I assume the reverse harness from my radio is wrong, or the other harness coming from the car is wrong, or they are both aftermarket crap and incompatible with each other. One is a Metra, and the other is a Scosche. I couldn't find a Sosche reverse harness from the radio, so that's why I have two different brands.

Anyhow, does any one have a clue why only SOME of the lights on the Head unit would work?? Do I actually need both Illum wires connected to light up the whole stereo, or did I break something?
If I don't care about dimming, can I just use the remote wire to the one illumination wire coming from the stereo?

Any insight would be greatly appreciated!!


----------



## Lawless100 (Aug 9, 2007)

OKay, I found aout that if I use the factory harness to the radio everything works as normal. There is clearly two wires missing from the harnesses I bought. 
If I could just add the missing wires I should be good.
Can anyone advise on how I could add more wires to a harness?


----------



## Lawless100 (Aug 9, 2007)

*UPDATE and replacement harness Metra Part numnber 60-7552*

Hello all,
Well apparently the harnesses that Metra and Scoshe sell are missing two wires. The reverse harness from Metra Part number 71-7552 is missing both pins that correspond to illumination and dimmer. The harness that comes from the car 70-7552 is missing the Illumination Ground, actually it's not missing, but it's not on the correct pin so it doesn't do anything! I spoke to Metra and Scoshe and they both said the harnesses are designed for Aftermarket Radios. Which is fine for the harness coming from the car, but the Reverse harness from the radio should have ALL of the pins. IF the wires were cut from my stereo and I had to replace the harness this would never work! Anyway, Metra had a part number 60-7552 which is discontinued. This is a T Harness that is pinned out on all 20 pins. No one in the country has any left, and Metra doesn't make them anymore. Leaving me with no lights or dimmer for my deck.

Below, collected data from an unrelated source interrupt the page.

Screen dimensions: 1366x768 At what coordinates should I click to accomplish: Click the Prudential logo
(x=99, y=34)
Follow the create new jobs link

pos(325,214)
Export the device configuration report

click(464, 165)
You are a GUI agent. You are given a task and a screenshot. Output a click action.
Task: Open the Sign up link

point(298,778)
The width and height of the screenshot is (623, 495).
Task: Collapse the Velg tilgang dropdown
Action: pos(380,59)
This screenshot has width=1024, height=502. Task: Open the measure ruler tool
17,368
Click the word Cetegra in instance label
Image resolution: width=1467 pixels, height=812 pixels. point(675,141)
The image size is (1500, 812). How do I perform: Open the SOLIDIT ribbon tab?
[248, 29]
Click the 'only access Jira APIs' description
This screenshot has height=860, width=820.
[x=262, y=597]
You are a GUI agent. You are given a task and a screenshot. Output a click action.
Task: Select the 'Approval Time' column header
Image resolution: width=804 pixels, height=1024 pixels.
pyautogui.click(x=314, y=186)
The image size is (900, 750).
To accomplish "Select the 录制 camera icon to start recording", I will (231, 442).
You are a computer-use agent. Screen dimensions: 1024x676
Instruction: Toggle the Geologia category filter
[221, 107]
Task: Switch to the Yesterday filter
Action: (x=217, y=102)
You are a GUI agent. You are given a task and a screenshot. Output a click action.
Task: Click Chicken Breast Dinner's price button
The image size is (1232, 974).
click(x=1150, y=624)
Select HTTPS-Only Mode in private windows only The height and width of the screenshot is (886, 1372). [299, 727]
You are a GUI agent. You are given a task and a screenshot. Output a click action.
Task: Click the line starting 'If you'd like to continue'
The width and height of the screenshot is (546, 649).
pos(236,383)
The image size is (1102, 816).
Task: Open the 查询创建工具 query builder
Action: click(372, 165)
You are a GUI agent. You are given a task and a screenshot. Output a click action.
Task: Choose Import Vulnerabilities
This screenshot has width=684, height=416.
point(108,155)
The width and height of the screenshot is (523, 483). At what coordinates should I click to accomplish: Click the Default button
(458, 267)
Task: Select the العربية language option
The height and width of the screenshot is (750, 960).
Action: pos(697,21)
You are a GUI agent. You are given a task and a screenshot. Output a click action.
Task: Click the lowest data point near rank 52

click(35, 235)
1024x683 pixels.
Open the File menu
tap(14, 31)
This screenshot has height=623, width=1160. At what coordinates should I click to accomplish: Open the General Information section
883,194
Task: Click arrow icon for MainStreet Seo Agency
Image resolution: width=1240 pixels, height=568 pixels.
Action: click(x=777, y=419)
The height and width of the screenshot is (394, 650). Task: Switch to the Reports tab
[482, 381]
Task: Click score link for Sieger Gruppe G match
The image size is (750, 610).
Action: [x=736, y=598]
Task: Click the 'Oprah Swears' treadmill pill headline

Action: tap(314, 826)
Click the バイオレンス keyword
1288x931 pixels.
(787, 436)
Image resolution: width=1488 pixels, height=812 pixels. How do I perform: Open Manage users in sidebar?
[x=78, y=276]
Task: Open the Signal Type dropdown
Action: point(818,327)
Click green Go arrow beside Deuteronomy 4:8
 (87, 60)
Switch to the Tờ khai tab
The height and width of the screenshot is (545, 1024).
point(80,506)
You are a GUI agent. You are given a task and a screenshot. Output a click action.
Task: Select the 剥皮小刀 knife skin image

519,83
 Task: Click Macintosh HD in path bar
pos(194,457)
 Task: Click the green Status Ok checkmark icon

I stumbled upon a Subaru forum where the 60-7552 harness was mentioned, and a fellow apparently makes the same part!! I contacted him and I got my part shipped in 2 days
I now have FULL Illumination/Dimmer capabilities with my factory deck, and all speaker and subs are amped and controlled using my factory unit.

Many thanks to David for creating this part and filling a need. 
If anyone need a wiring harness for the 4th gen Altimas I highly recommend this guy!! The harness has T connections for 12V accessories as well if you want to add a clean sweep, etc. 

http://ae64.com/20-pin_breakout_harness.htm

I would have been dead in the water, or had to make my own harness with a Molex kit. Why Metra would not just pin out the entire harness is beyond me, especially the reverse harness!! 

Regards,
Mike


----------